Biological significance of IgA1 proteases.
- Author:
Ziyuan ZHANG
1
;
Qing LI
;
Junming FAN
Author Information
1. Department of Nephrology, West China Hospital, Sichuan University, Chengdu 610041, China.
- Publication Type:Journal Article
- MeSH:
Bacteria;
enzymology;
immunology;
pathogenicity;
Bacterial Infections;
enzymology;
immunology;
Humans;
Serine Endopeptidases;
adverse effects;
physiology;
Virulence
- From:
Journal of Biomedical Engineering
2011;28(2):423-428
- CountryChina
- Language:Chinese
-
Abstract:
The IgA1 proteases are a group of proteolytic enzymes, which are produced by pathogenic bacteria that infect and colonize mucosal surfaces. This group of proteolytic enzymes was found to cleave specific peptide bonds within the sequence TPPTPSPSTPPTPSPS (T, P and S are threonine, proline and serine residues, respectively) found in the hinge region of human IgA1. Several findings support the role of IgA1 protease, for example, its ability to cleave human LAMP1 (hLAMP1), TNF-RII, the CD8 molecule of T lymphocytes and granulocyte-macrophage colony-stimulating factor (GM-CSF), synaptobrevin II, hormone human chorionic gonadotropin, and its ability to exhibit important immunomodulatory properties, etc. , in particular the induction of proinflammatory cytokines.

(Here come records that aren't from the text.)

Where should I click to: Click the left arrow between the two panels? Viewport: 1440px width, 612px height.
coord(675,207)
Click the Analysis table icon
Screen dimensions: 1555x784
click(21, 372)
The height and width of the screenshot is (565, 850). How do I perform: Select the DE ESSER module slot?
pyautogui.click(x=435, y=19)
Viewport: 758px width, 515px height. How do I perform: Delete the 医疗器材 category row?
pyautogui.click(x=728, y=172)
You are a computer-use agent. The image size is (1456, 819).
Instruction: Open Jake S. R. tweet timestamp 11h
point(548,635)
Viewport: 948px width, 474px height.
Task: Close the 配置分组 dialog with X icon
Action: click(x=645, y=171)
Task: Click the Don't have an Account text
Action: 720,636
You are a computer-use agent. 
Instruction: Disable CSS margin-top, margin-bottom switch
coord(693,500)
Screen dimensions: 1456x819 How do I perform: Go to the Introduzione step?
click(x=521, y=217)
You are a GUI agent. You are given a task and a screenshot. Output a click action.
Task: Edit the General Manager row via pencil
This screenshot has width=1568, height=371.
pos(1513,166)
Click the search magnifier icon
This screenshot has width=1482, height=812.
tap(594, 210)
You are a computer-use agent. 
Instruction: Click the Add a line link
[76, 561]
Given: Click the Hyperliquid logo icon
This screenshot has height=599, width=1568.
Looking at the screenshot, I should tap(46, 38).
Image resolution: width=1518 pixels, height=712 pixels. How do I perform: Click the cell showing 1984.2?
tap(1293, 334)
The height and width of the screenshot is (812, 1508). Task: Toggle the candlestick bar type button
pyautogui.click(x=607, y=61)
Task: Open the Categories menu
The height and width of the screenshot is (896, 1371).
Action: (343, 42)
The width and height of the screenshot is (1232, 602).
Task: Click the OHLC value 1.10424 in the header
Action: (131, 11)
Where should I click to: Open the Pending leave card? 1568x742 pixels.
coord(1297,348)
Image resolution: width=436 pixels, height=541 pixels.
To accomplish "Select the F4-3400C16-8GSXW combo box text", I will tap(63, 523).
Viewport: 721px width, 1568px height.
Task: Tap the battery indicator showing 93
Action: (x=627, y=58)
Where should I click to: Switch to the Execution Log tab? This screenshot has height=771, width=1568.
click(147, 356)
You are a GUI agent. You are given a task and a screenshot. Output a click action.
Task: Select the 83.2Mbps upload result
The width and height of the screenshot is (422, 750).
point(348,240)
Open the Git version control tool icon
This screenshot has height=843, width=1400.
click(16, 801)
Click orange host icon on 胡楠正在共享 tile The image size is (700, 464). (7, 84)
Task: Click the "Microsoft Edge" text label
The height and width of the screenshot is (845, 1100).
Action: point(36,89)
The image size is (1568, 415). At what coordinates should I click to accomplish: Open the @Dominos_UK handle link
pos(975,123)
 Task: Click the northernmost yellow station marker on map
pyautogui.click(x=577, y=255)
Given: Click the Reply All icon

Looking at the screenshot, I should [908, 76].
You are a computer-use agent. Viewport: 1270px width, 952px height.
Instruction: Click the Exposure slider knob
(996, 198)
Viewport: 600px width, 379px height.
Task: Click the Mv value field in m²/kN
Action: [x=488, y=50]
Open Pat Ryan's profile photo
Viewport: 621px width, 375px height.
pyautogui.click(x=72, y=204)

The IgA1 proteases have been found to instigate part of the T cell inflammatory response, especially to stimulate the release of cytokines such as tumour necrosis factor alpha (TNF-alpha), interleukin-1beta (IL-1beta), interleukin-6 (IL-6), and interleukin-8 (IL-8). All these suggest that this enzyme plays a significant role in pathogenesis. There are many other researches to explore new biological treatments of diseases using the biological characteristics of IgA1 protease.